A naive approach would involve manually incrementing the nonce and then submitting transactions into the pool with the correct nonce for eventual inclusion. The problem with this approach is that any failure of a transaction will cause non of the subsequent transactions to be processed for some ledgers (https://ethereum.stackexchange.com/questions/2808/what-happens-when-a-transaction-nonce-is-too-high). To recover from a transaction failure not only the failed transaction would need to be handled, but potentially also all subsequent transactions. It is easy to see that logic required to recover from a transaction failure early in a sequence can be arbitrarily complex (involving potentially new negotiations between agents, new signatures having to be generated etc.).

A further problem with the naive approach is that it (imperfectly) replicates the ledger state (with respect to (subset of state of) a specific account).

A simple solution looks as follows: each time a transaction is constructed (requiring a new nonce) the transaction construction is queued until all previous transactions have been included in the ledger or failed. This way, at any one time the agent has only at most one transaction pending with the ledger. Benefits: simple to understand and maintain, transaction only enter the mempool when they are ready for inclusion which has privacy benefits over submitting a whole sequence of transaction at once. Downside: at most one transaction per block.

This approach is currently used and implemented across all the reference skills.

Related, the topic of latency in transactions. State channels provide a solution. E.g. Perun. There could also be an interesting overlap with our protocols here.

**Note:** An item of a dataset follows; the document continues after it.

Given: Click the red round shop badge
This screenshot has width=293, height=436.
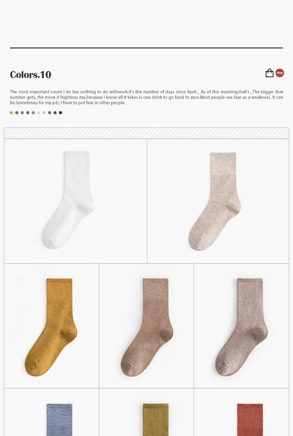Looking at the screenshot, I should click(280, 73).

Unsolved problems in `Multiplexer` - `AgentLoop` interplay

Problem 1: connection generates too many messages in a short amount of time, that are not consumed by the multiplexer Solution: Can be solved by slowing down connections receive method called, controlled by the inbox messages amount Side effects: Most of the connections should have an internal queue because there is no synchronization between internal logic and multiplexer connection receive calls.

Problem 2: the send method can take a long time (because send retries logic in connection) Solution: Currently, we apply timeouts on send. Other solutions could be considered, like parallelisation.

Problem 3: too many messages are produced by a skill. Solution: Raise an exception on outbox is full or slow down agent loop?

ACN

Agent mobility on ACN

If a peer-client or full client switches peer, then the DHT is not updated properly at the moment under certain conditions.

Mailbox connection

The two available connections p2p_libp2p and p2p_libp2p_client imply that the agent is continuously connected and therefore must have uninterrupted network access and the resources to maintain a connection.

For more lightweight implementations, a mailbox connection is desirable, as outlined in the ACN documentation.